Students draw pictures of all four atomic models and explain the features of each model.
Drawings of atomic models.

Day 5: Putting it all together [3-4 periods, depending on your class]
Students choose an atomic scientist for further study. They work in small groups to create a brief presentation [2-3 minutes] about their scientist. Presentations can take the form of an interview, news report, skit, poem/rap, or a PowerPoint presentation, and should include a visual component.
Students review their work to create a piece of artwork and an artist's statement that reflects one of the themes we have studied: Progress, Discovery, Change, or Evolution.
Computers with Internet access, art materials
Have students share and discuss their atomic model drawings. Students discuss the evolution of the atom and chemistry. The sharing of their atomic model drawings can be done gallery-style or a more traditional manner.
Students work in small groups.
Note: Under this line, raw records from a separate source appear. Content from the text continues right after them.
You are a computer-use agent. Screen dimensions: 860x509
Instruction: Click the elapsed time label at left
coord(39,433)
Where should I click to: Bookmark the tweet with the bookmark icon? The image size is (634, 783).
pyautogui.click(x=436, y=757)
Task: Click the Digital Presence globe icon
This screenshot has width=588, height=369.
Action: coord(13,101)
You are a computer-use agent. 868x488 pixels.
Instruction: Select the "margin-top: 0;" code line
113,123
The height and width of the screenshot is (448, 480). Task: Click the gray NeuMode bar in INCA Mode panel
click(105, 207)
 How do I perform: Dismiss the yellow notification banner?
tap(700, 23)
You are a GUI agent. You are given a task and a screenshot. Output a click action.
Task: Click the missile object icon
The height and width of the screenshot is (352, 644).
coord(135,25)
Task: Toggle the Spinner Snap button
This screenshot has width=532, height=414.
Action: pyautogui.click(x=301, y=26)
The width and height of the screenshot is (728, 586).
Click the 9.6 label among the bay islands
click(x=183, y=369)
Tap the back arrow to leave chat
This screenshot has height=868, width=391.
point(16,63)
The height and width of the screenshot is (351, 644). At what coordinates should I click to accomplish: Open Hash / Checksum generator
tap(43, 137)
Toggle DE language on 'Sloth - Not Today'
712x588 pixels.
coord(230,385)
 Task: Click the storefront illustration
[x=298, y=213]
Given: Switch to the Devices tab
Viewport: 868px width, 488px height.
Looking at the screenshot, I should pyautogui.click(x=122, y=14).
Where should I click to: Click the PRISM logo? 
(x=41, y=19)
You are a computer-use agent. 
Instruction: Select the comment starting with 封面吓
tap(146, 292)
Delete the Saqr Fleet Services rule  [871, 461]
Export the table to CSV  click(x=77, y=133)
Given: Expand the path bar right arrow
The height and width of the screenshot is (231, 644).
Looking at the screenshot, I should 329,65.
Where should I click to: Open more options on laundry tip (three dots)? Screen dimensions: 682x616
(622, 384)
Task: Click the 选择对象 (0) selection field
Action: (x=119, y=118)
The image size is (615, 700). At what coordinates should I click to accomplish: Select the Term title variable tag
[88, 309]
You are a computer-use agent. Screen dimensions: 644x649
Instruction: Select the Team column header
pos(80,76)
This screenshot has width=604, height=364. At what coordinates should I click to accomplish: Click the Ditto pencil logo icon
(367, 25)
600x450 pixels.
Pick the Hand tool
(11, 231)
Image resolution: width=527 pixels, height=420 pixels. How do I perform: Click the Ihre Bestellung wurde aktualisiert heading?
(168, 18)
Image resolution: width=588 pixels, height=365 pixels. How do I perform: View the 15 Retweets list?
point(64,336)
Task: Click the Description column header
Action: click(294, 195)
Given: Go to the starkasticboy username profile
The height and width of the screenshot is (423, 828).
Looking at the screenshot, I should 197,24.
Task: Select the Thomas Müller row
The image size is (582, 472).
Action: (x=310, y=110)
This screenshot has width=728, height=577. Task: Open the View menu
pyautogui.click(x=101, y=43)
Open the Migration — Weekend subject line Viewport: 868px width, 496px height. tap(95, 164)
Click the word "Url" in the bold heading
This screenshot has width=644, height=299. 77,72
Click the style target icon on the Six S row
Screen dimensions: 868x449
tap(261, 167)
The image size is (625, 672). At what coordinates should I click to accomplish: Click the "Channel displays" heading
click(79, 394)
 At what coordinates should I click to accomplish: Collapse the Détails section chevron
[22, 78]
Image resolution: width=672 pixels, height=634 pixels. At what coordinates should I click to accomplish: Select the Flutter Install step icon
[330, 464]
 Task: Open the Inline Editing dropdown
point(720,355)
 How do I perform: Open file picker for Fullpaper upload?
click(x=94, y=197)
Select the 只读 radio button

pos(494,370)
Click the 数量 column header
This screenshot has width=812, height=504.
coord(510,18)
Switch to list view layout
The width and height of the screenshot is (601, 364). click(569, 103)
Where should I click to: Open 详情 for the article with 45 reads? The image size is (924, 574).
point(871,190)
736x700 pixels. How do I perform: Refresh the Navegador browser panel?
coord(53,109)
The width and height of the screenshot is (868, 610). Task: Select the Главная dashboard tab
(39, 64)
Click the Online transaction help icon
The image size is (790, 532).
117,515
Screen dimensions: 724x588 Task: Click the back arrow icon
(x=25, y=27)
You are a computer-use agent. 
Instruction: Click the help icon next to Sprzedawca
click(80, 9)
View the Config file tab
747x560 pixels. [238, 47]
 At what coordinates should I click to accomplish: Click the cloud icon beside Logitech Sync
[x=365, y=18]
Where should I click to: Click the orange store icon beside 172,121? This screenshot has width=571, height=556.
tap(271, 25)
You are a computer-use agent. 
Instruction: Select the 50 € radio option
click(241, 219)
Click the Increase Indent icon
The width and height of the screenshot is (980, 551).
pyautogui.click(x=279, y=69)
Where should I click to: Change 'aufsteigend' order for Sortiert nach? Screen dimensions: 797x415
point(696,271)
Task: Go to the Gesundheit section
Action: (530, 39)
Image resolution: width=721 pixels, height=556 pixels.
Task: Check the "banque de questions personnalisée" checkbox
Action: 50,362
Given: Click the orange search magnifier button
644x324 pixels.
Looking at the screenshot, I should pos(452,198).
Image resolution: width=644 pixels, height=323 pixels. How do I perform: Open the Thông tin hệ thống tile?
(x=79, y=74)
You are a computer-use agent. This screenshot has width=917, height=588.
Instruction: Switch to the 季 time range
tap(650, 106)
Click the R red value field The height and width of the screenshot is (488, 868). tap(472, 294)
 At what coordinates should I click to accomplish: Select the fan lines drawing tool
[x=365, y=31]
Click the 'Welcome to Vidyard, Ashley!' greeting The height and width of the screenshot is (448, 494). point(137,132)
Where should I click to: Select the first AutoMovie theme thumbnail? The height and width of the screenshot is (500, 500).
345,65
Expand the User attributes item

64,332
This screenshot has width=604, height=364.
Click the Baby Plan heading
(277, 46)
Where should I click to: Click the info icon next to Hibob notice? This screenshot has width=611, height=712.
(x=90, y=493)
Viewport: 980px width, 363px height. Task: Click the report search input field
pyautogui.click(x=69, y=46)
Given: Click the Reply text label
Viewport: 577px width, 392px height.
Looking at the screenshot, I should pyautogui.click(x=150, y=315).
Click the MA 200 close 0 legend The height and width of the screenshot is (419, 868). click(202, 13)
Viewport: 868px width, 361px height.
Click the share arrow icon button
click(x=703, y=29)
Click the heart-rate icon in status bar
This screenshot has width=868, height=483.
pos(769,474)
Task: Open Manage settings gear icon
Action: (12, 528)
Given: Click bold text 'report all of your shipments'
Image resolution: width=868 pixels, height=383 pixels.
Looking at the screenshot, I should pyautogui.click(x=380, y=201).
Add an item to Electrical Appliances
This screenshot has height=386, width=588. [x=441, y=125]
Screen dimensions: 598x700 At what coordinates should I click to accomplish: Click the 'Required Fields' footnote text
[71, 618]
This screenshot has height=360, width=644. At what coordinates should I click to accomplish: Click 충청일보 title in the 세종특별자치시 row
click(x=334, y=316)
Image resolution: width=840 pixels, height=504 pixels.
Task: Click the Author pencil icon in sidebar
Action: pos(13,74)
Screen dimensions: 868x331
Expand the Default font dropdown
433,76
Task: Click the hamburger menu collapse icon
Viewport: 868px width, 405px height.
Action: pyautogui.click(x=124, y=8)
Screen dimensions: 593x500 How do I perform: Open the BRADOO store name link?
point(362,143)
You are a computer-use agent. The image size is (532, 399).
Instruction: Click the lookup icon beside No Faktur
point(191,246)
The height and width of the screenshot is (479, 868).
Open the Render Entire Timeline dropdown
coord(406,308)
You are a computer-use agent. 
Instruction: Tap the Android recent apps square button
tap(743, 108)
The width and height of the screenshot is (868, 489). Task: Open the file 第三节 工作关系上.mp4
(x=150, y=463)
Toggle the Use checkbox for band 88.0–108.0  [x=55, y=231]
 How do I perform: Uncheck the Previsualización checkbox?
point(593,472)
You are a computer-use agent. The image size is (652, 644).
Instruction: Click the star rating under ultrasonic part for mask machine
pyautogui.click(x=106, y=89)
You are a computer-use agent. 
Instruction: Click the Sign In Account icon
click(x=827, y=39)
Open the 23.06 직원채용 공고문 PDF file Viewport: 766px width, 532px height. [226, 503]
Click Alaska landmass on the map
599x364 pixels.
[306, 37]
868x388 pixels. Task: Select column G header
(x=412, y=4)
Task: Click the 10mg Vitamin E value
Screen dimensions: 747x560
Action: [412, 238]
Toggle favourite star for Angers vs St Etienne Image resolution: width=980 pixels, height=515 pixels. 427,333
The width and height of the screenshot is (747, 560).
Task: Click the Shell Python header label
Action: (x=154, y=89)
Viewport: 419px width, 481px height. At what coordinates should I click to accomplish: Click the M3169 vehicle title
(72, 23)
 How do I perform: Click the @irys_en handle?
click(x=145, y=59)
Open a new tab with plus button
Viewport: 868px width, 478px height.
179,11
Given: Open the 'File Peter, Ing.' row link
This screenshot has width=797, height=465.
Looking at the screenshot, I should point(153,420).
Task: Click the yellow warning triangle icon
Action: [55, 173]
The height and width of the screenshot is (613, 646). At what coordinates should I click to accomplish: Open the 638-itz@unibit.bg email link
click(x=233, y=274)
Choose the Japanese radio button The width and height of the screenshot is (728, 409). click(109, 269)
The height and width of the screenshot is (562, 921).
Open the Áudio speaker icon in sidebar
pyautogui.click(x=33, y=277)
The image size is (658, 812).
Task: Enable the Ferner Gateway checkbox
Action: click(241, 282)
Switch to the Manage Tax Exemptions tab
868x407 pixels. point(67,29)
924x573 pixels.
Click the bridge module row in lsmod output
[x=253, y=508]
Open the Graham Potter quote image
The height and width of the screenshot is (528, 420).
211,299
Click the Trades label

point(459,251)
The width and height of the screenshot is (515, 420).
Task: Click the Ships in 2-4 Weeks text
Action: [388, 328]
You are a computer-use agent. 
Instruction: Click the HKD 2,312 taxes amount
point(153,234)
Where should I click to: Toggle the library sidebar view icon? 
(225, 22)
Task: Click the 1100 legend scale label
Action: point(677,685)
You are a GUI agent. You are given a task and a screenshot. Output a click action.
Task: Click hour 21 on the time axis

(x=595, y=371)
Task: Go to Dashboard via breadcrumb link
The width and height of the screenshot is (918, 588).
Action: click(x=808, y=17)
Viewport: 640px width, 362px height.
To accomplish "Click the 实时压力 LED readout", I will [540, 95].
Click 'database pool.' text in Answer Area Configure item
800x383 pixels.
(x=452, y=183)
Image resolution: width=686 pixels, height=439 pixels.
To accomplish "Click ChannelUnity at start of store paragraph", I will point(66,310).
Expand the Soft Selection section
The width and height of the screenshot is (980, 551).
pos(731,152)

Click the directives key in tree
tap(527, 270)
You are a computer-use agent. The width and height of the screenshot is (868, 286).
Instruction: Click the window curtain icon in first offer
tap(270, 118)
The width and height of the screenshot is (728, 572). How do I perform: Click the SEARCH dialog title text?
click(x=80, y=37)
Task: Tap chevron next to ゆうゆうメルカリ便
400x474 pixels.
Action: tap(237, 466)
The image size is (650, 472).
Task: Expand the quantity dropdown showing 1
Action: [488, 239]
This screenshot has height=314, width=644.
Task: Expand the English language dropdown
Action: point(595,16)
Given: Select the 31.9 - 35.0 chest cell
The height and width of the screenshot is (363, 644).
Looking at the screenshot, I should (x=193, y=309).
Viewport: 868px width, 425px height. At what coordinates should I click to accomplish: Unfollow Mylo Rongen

First, they choose an atomic scientist they would like to study further. They write five questions they want answered. Each student goes online to find their answer. Students come back together with their information, and create a presentation based on the class notes and their online research. They create a script and a visual component. The brief presentation [2-3 minutes] to the class can take the form of an interview, news report, skit, poem/rap, PowerPoint presentation, etc.
Students share their presentations.
Students work individually to create a piece of art that reflects one the themes: Progress, Discovery, Change, and Evolution. Students may use PowerPoint or Inspiration or other software to complete their artwork, or use more traditional art media. After students complete their artwork, they write an artist's statement. The first paragraph explains how their art reflects their chosen theme. The second paragraph explains how the theme relates to the ideas studied in class.
Students play online review games to prepare for the quiz on atomic evolution. Go to www.nylearns.org/tredican to Atomic Evolution to Fling the Teacher Game. Other review games can be found at www.nylearns.org/tredican.
Complete script and visual aide for presentations, practice presentations, and complete artwork and artist statement.
Presentations, artwork, artist statements, and quiz

Tara Redican


Manhattan Village Academy
43 W. 22nd Street
New York, NY 10010

Tara Redican began her teaching career in early childhood education. After attending Bank Street College, she decided to make the transition to the high school classroom. Applying her background in chemical engineering, she has taught mathematics and science at Manhattan Village Academy for the last seven years. She strives to engage her students through an everchanging variety of activities. One important part of the chemistry course she teaches is the classroom website. All PowerPoint lectures, review games, lab report templates, and other resources are stored online for students, parents, and other educators to use.